My classmate said that she was thrilled I had joined …she had so much fun! I’m glad I could liven up the party!  :)

So thankful! So very much to be thankful for-really.

10 thoughts on “Learning Japanese Patchwork

  1. I want to come too.
    I have several books on japanese patchwork, especially admiring Yoko Saito. Do you know the name of the book you are using? Maybe I could find it and follow along.

  2. Hi! I’ll have to ask her. I can take a picture of the cover and send it to you. I won’t see her till week after next though…if I have time I can maybe stop in if I’m in the area. I remember it was a thick book…I’ll ask her for sure! I had a blast today! You would really like her-she’s awesome!

  3. Hi Ian, thanks for continuing to read my ordinary experiences here in this very foreign country.

    Sorry you are having trouble with the font color- on my computers it looks black. I wouldn’t purposely set a font color that was not easy to read. Might be something in the way your computer sees the color?

    I’ll go have a look at it later when I have a bit more time- but I actually set it to black – definitely not pale blue.

    If it persists I’ll contact WordPress – they are really good at customer service. Might be a glitch on their end.

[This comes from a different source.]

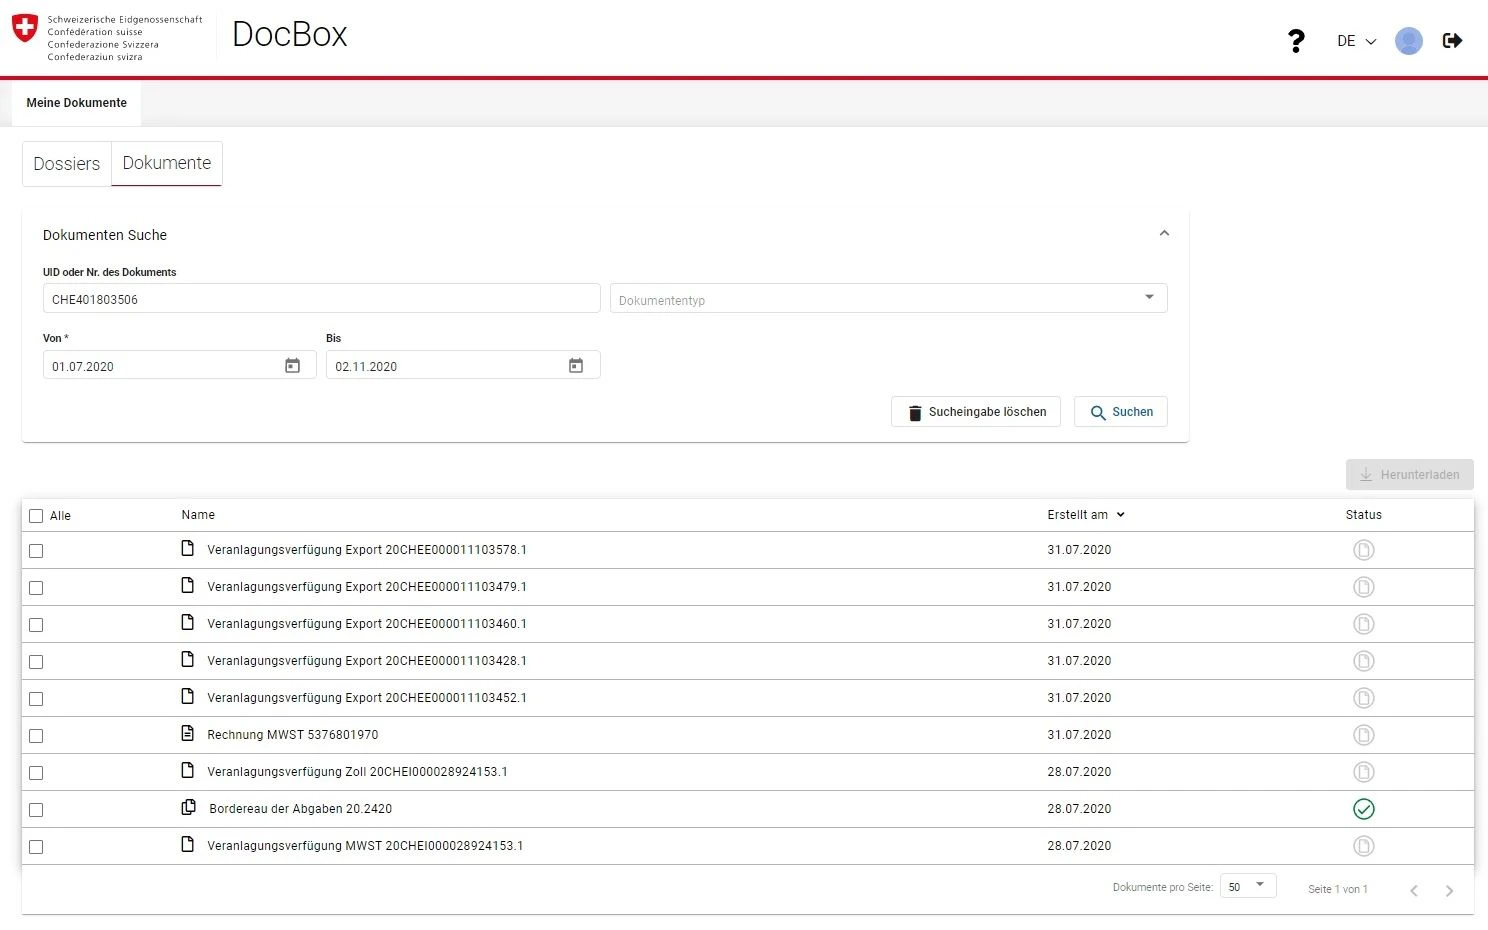
Task: Click green checkmark status for Bordereau der Abgaben
Action: (x=1363, y=809)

    Is anyone else seeing a font color other than black?

  4. Ok- I’ve just surveyed several family members and Facebook friends- no one sees pale blue. They see black- not dark black but definitely not pale blue.

  5. I am seeing a lighter shade of black. I can see it fine. Until you pointed it out, it didn’t register with me that it wasn’t the dark black.

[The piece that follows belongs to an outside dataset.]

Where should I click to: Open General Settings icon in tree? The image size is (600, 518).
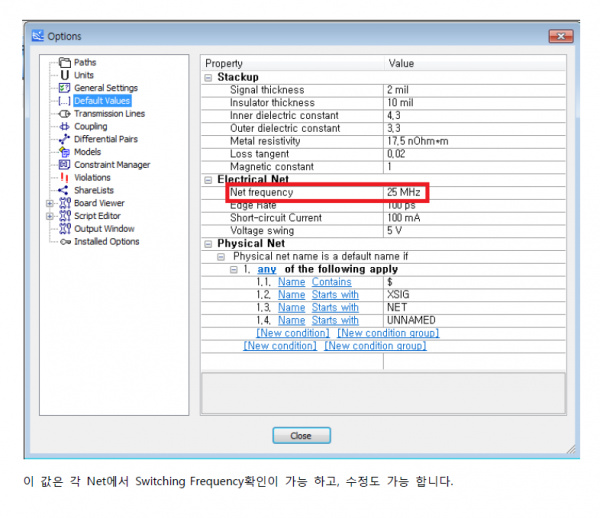coord(65,88)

  6. Thanks Kathy- it’s important to me that my readers can actually read what I write. I too hate it when I want to read something on the Internet and the font is in a ” different color”.

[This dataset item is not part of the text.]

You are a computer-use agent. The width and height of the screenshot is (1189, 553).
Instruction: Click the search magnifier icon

    I’ll see if I can tweak it to a darker shade of black- not sure if I can but I’m glad to know it’s not pale blue! Gah! That wouldn’t even match my color scheme! Lol

  7. It appear gray to me, a rather dark gray. I think it is very pretty and I can read it.

  8. Thanks Kireikirei! I would never intentionally use a color like pale blue– it must be an issue with a computer or browser…I asked about 10 people now and everyone said its light black or grey and readability was fine. I won’t try to change it then- it’s not easy sometimes trying to adjust something in my blog. It takes up a lot of my time and right now- I’m busy! Lol

  9. It sounds like you are already getting your money’s worth right from the start! You’ve got me wondering if I am sewing wrong, too. I’ll bet we both learned the same way back in Home Ec class. I always pass up the quilt pattern books because I can’t figure out how to transfer the patterns. You can find them on sale for half price at those discount book tables that pop up at the supermarket every so often. BTW, I see gray too. I don’t even know if there is a way to change the font color for my blog. I doubt it.

  10. Hi Ian,
    After surveying several other bloggers and readers I’ve come to suspect that the font color issue you are having with my blog posts may be on your end. No one that I’ve surveyed sees pale blue. As a matter of fact several other bloggers have told me that their blogs have the same font color as mine which is NOT determined by the bloggers-it is preset by WordPress. In short-there is nothing I can do about it short of spending a lot of money to purchase an expensive customizable theme-which I’m afraid I can’t do.